* _EXERCISE GOAL_: Every single record below is to be reproduced exactly.

* _DATA IN THIS EXERCISE_:
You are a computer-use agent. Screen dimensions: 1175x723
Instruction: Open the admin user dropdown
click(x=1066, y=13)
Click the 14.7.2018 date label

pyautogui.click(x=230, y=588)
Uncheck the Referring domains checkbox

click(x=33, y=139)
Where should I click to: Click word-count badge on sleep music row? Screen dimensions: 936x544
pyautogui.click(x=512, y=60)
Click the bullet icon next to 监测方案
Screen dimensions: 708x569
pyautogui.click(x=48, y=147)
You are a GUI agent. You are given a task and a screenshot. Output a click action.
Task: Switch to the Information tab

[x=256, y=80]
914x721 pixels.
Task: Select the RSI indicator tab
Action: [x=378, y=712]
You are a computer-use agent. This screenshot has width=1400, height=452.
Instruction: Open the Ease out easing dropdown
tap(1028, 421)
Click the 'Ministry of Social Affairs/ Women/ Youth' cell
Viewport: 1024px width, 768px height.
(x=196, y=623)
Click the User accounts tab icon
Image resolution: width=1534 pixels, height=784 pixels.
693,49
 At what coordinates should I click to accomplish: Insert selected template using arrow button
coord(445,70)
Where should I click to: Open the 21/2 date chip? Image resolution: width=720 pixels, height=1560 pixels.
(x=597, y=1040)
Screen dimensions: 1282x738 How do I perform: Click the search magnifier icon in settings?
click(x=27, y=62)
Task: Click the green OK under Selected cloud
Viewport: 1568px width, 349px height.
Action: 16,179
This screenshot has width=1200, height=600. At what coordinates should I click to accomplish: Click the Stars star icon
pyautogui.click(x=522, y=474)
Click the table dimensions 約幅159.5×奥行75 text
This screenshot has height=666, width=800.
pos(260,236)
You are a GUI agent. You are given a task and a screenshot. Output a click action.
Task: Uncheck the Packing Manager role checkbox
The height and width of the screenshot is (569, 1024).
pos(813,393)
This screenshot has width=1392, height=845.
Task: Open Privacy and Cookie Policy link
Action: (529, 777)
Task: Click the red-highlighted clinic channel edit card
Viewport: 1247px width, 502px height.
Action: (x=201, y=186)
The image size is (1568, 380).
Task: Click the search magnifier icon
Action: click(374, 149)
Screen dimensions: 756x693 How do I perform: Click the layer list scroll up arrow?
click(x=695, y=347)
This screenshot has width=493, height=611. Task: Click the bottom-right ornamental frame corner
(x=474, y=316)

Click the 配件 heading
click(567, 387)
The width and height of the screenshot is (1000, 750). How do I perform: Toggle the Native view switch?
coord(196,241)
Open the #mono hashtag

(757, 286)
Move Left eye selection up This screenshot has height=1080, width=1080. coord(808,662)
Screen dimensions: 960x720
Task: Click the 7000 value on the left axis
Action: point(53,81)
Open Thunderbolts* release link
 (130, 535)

* _REPLY_:
You are a computer-use agent. Screen dimensions: 1175x723
Instruction: Open the admin user dropdown
click(x=1066, y=13)
Click the 14.7.2018 date label

pyautogui.click(x=230, y=588)
Uncheck the Referring domains checkbox

click(x=33, y=139)
Where should I click to: Click word-count badge on sleep music row? Screen dimensions: 936x544
pyautogui.click(x=512, y=60)
Click the bullet icon next to 监测方案
Screen dimensions: 708x569
pyautogui.click(x=48, y=147)
You are a GUI agent. You are given a task and a screenshot. Output a click action.
Task: Switch to the Information tab

[x=256, y=80]
914x721 pixels.
Task: Select the RSI indicator tab
Action: [x=378, y=712]
You are a computer-use agent. This screenshot has width=1400, height=452.
Instruction: Open the Ease out easing dropdown
tap(1028, 421)
Click the 'Ministry of Social Affairs/ Women/ Youth' cell
Viewport: 1024px width, 768px height.
(x=196, y=623)
Click the User accounts tab icon
Image resolution: width=1534 pixels, height=784 pixels.
693,49
 At what coordinates should I click to accomplish: Insert selected template using arrow button
coord(445,70)
Where should I click to: Open the 21/2 date chip? Image resolution: width=720 pixels, height=1560 pixels.
(x=597, y=1040)
Screen dimensions: 1282x738 How do I perform: Click the search magnifier icon in settings?
click(x=27, y=62)
Task: Click the green OK under Selected cloud
Viewport: 1568px width, 349px height.
Action: 16,179
This screenshot has width=1200, height=600. At what coordinates should I click to accomplish: Click the Stars star icon
pyautogui.click(x=522, y=474)
Click the table dimensions 約幅159.5×奥行75 text
This screenshot has height=666, width=800.
pos(260,236)
You are a GUI agent. You are given a task and a screenshot. Output a click action.
Task: Uncheck the Packing Manager role checkbox
The height and width of the screenshot is (569, 1024).
pos(813,393)
This screenshot has width=1392, height=845.
Task: Open Privacy and Cookie Policy link
Action: (529, 777)
Task: Click the red-highlighted clinic channel edit card
Viewport: 1247px width, 502px height.
Action: (x=201, y=186)
The image size is (1568, 380).
Task: Click the search magnifier icon
Action: click(374, 149)
Screen dimensions: 756x693 How do I perform: Click the layer list scroll up arrow?
click(x=695, y=347)
This screenshot has width=493, height=611. Task: Click the bottom-right ornamental frame corner
(x=474, y=316)

Click the 配件 heading
click(567, 387)
The width and height of the screenshot is (1000, 750). How do I perform: Toggle the Native view switch?
coord(196,241)
Open the #mono hashtag

(757, 286)
Move Left eye selection up This screenshot has height=1080, width=1080. coord(808,662)
Screen dimensions: 960x720
Task: Click the 7000 value on the left axis
Action: point(53,81)
Open Thunderbolts* release link
 (130, 535)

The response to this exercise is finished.